> **WRITTEN REQUEST 1**
In the post about mainframe job security, why did the method for letting a production job submit another production job in another city have to work without embedded passwords?
> **WRITTEN REQUEST 2**
Decide whether each statement agrees with the post about mainframe job security. Answer yes or no for each and quote the deciding words.
(a) The writer describes the methodology in detail.
(b) As far as the writer knows, the setup still works after 20 years without coding changes.
(c) The writer worked out the approach with another sysprog and the RACF person.
> **WRITTEN REQUEST 3**
Carry on the post about mainframe job security from its last line.

>> START EXCERPT TO READ

We had every back door covered (that we could come up with. What was
fun was the shenanigans  we had to do to get a production job
submitting another production job in another city (VIA NJE). I won't
talk about it too much but it took me a few days of being locked in a
room with another sysprog and the RACF person to figure out how to
enable this to be done cleanly (without embedded passwords which were
*NOT* allowed). The methodology was sneaky (and I cannot disclose
it ) and it worked without a fuss and to my knowledge (I still talk
with the people) after 20 years it is still working and no coding
changes. I even have comments in the code asking the person to call
me if any changes are made.
>
> USERIDs make more sense than jobnames.

>> END EXCERPT TO READ
>> START EXTRACTED INFORMATION

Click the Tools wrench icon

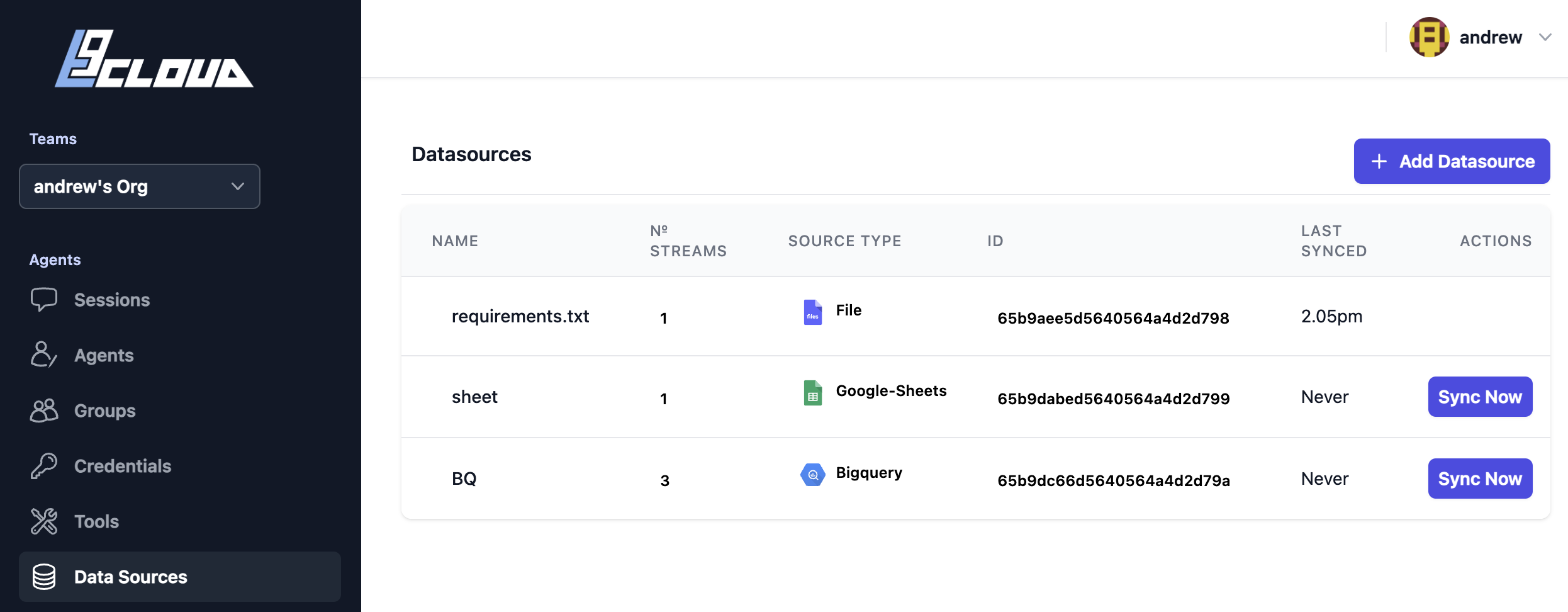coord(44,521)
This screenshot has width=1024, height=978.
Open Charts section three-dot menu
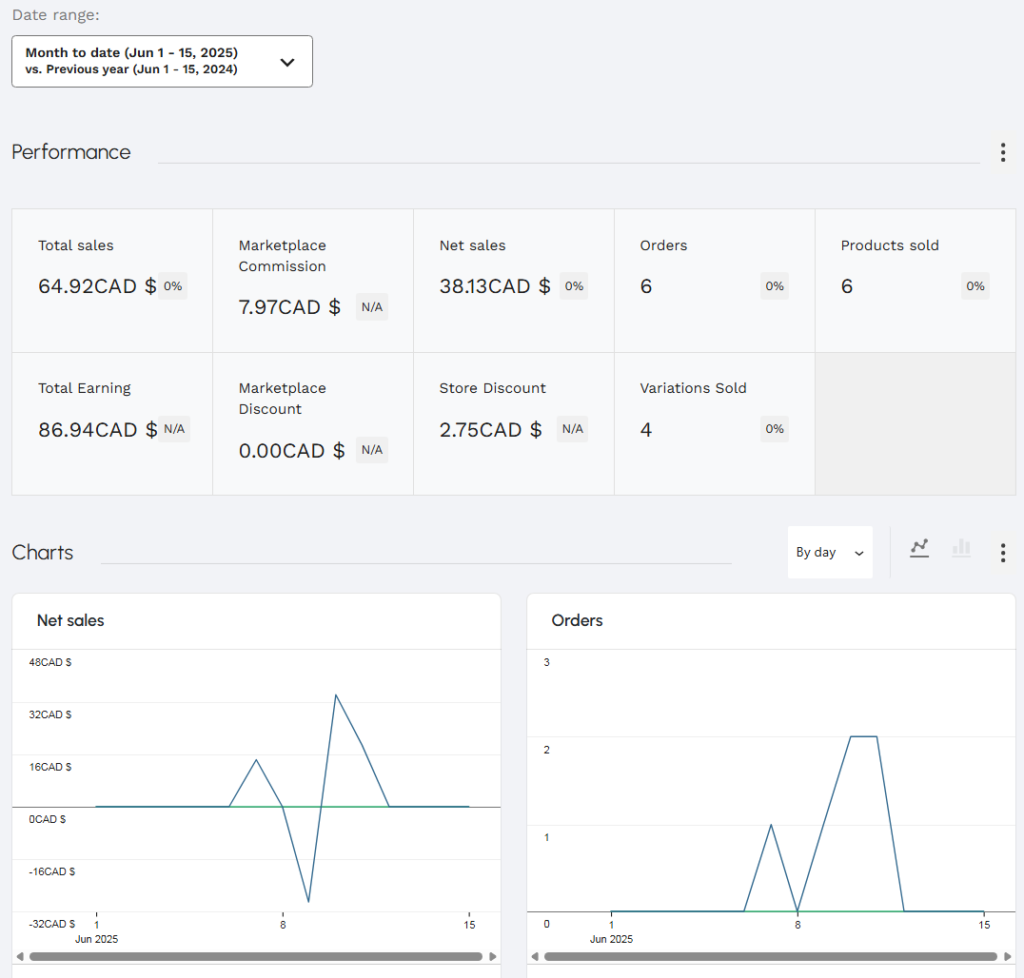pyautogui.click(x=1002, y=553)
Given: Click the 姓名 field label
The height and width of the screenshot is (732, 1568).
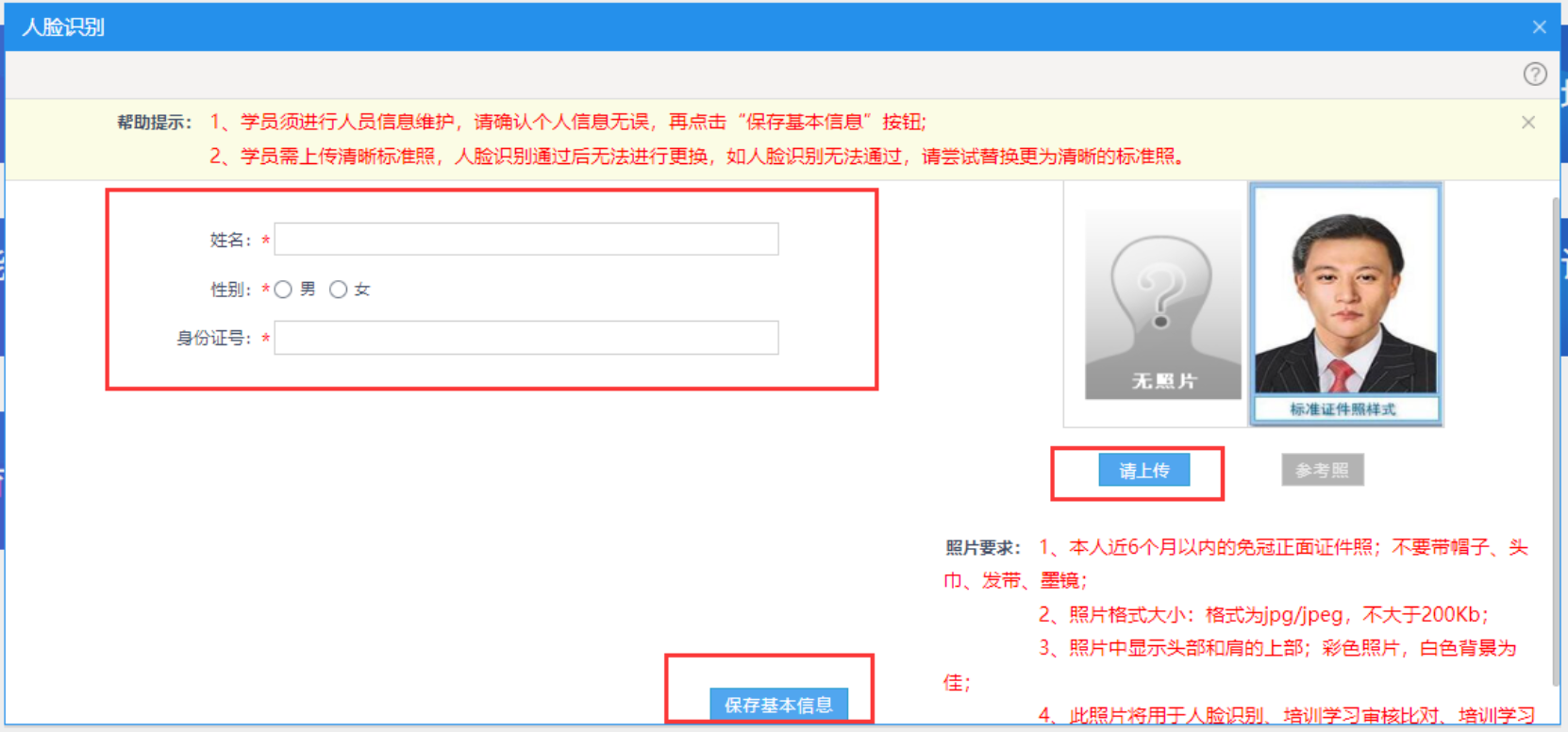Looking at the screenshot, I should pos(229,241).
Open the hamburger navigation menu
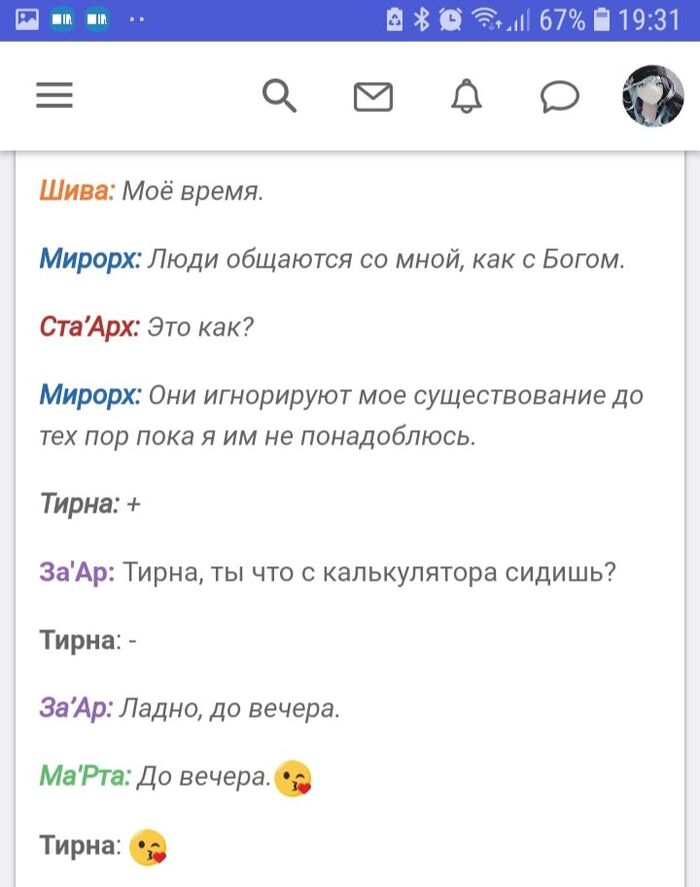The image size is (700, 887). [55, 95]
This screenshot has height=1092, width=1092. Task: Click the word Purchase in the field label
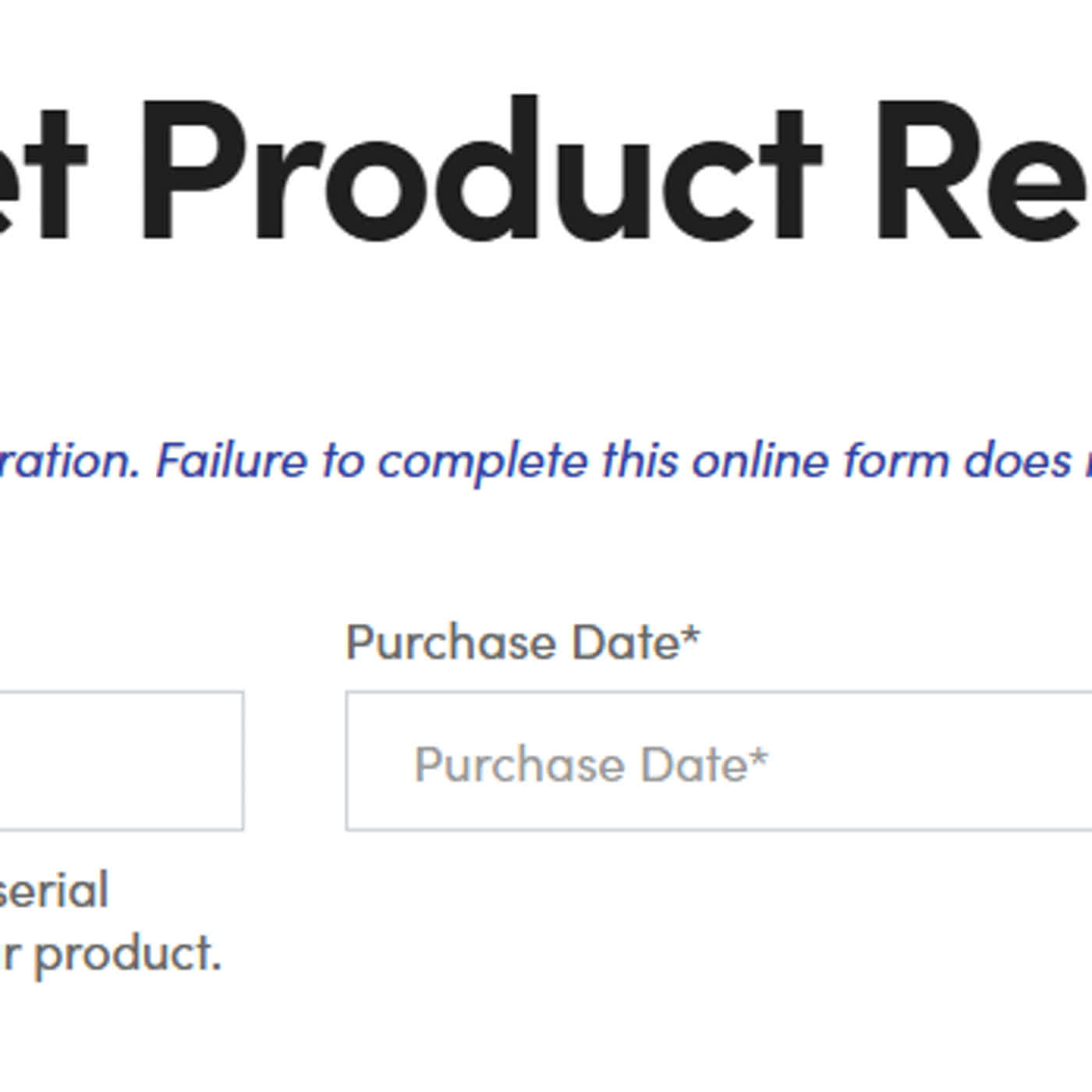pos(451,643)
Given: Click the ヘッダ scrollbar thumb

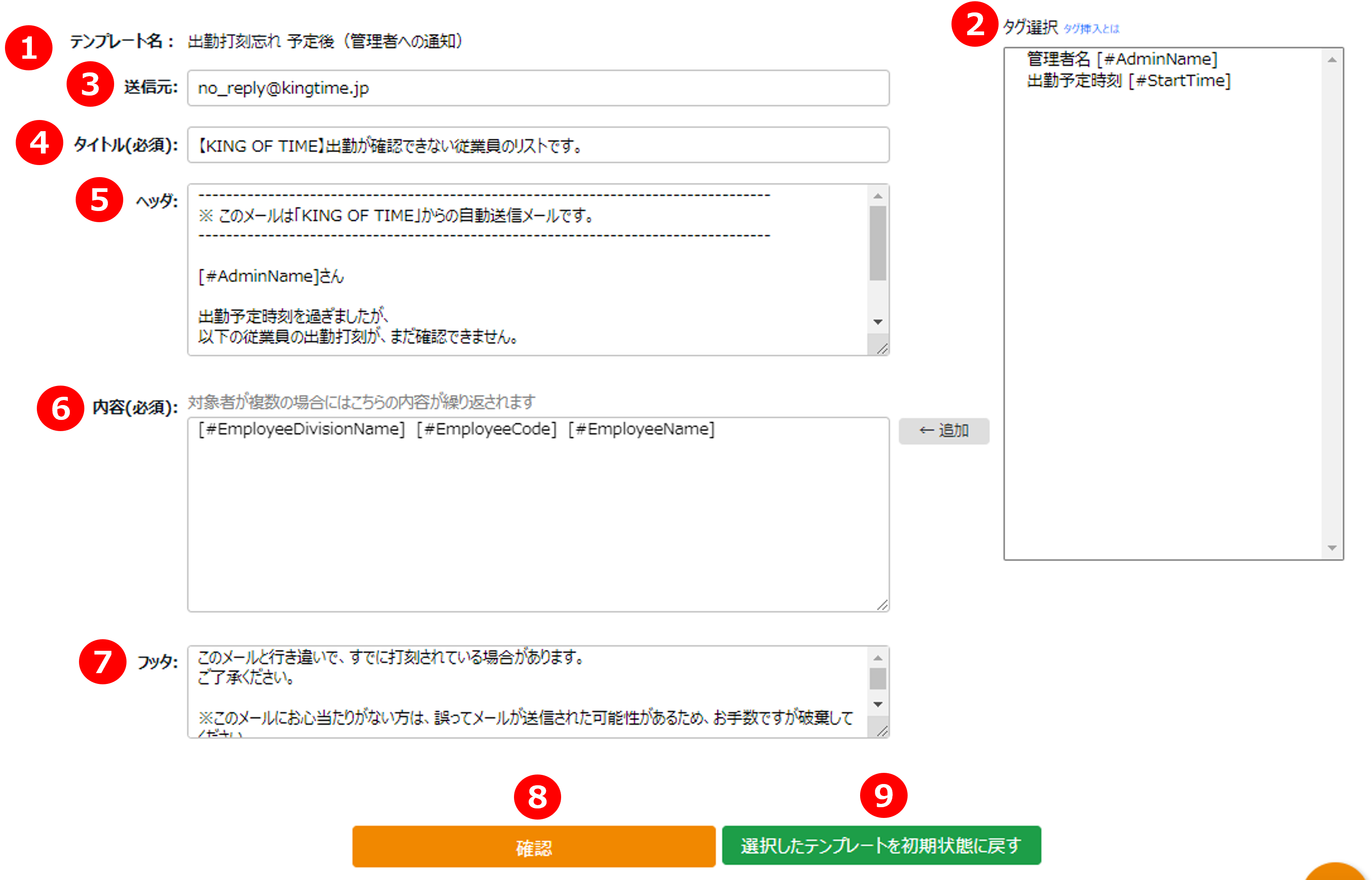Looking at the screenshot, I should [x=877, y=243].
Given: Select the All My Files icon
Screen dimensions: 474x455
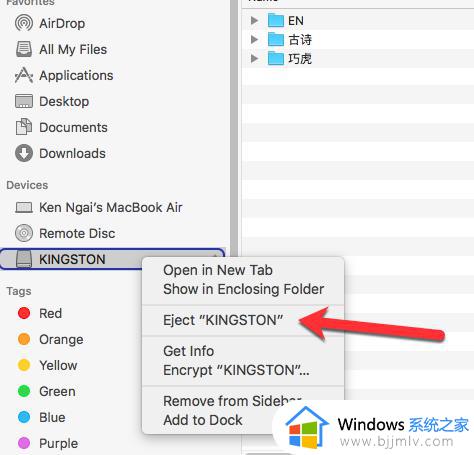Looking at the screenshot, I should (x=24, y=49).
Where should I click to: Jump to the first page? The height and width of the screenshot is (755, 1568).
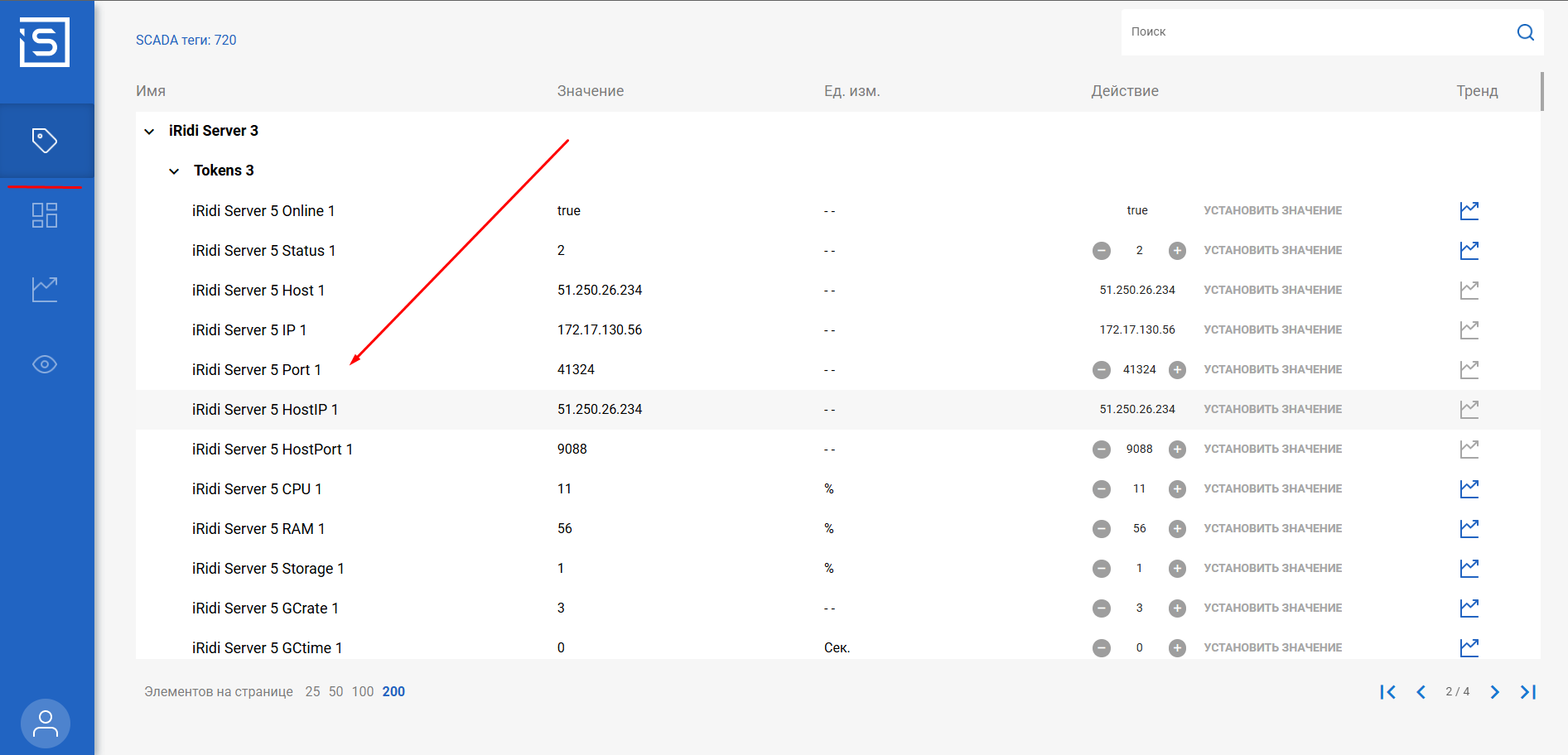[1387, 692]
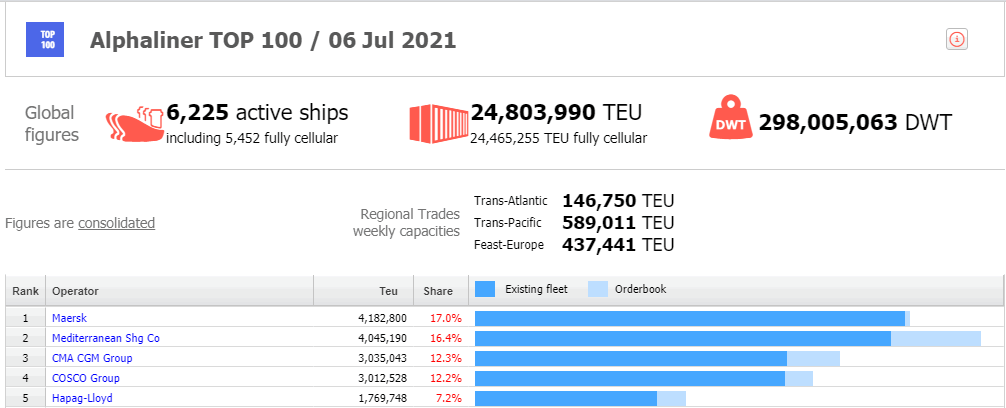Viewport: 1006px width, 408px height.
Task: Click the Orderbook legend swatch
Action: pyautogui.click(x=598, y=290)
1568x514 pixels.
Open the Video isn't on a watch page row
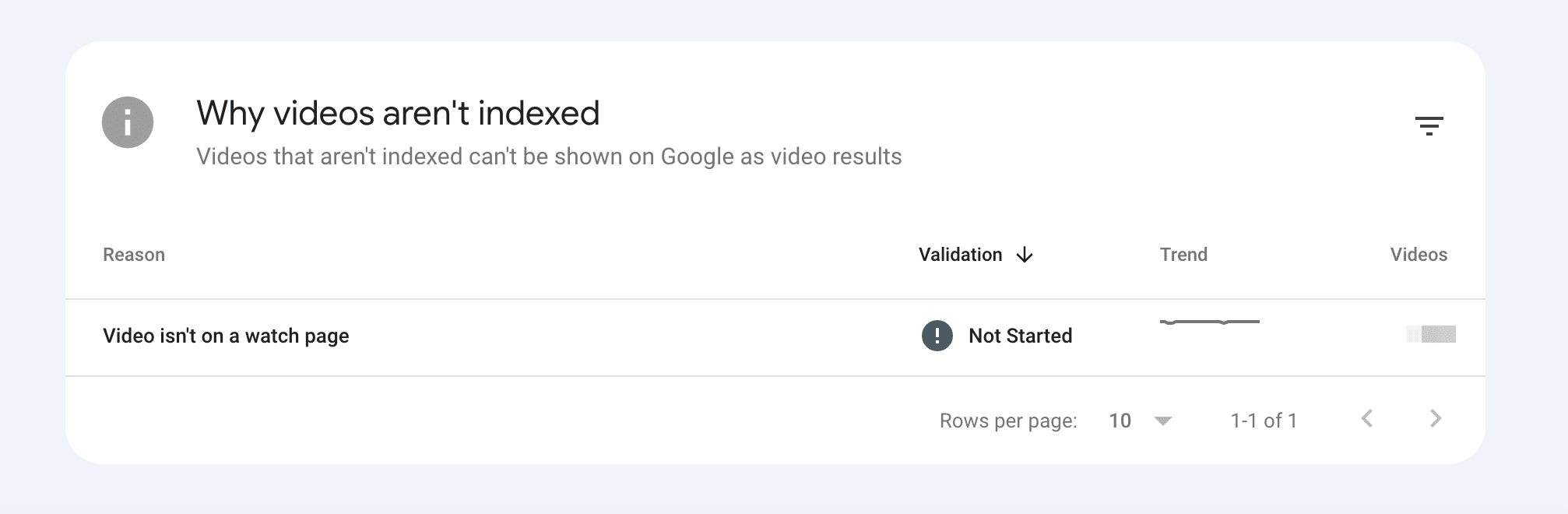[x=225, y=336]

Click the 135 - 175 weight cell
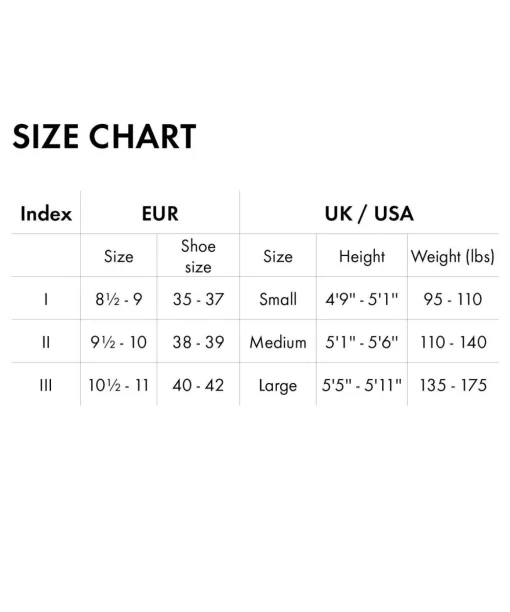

>> END EXTRACTED INFORMATION

> **TASK RESULT 1**
It had to work without embedded passwords because such passwords were *NOT* allowed. Doing it cleanly under that rule took the writer a few days locked in a room with another sysprog and the RACF person.

> **TASK RESULT 2**
(a) No: "The methodology was sneaky (and I cannot disclose"
(b) Yes: "to my knowledge (I still talk with the people) after 20 years it is still working and no coding changes"
(c) Yes: "it took me a few days of being locked in a room with another sysprog and the RACF person"

> **TASK RESULT 3**
Yes of course you are correct up to a point. The problem comes in
when you have several hundred jobs (maybe more I lost track after a
while) but as a secondary check there was a check to make sure it had
a valid production userid *and* that the jobname was valid. We were
deadly serious about the jobnames, for various reasons one was
operator awareness and the second was that various performance groups
were maintained for specific jobnames. Yes I know it wasn't perfect
but it made everyones job easier and it also alerted the operator if
a job ran in the wrong city. Since we had jobs floating around the
network there was a city indicator in the jobname and if a job ran in
an incorrect city bells went off. The jobflow was documented
extremely well (via simple diagram) and so operators had some idea
what was going on. They were also back up schedulers (kept track of
jobs) it also had an ego effect as they were part of the production
process. If a job ran out of sequence they knew about it first and
they made the calls.


>
> While jobnames make operational procedures easier.
> They may (or may not) make security easier.
> -
> Too busy driving to stop for gas!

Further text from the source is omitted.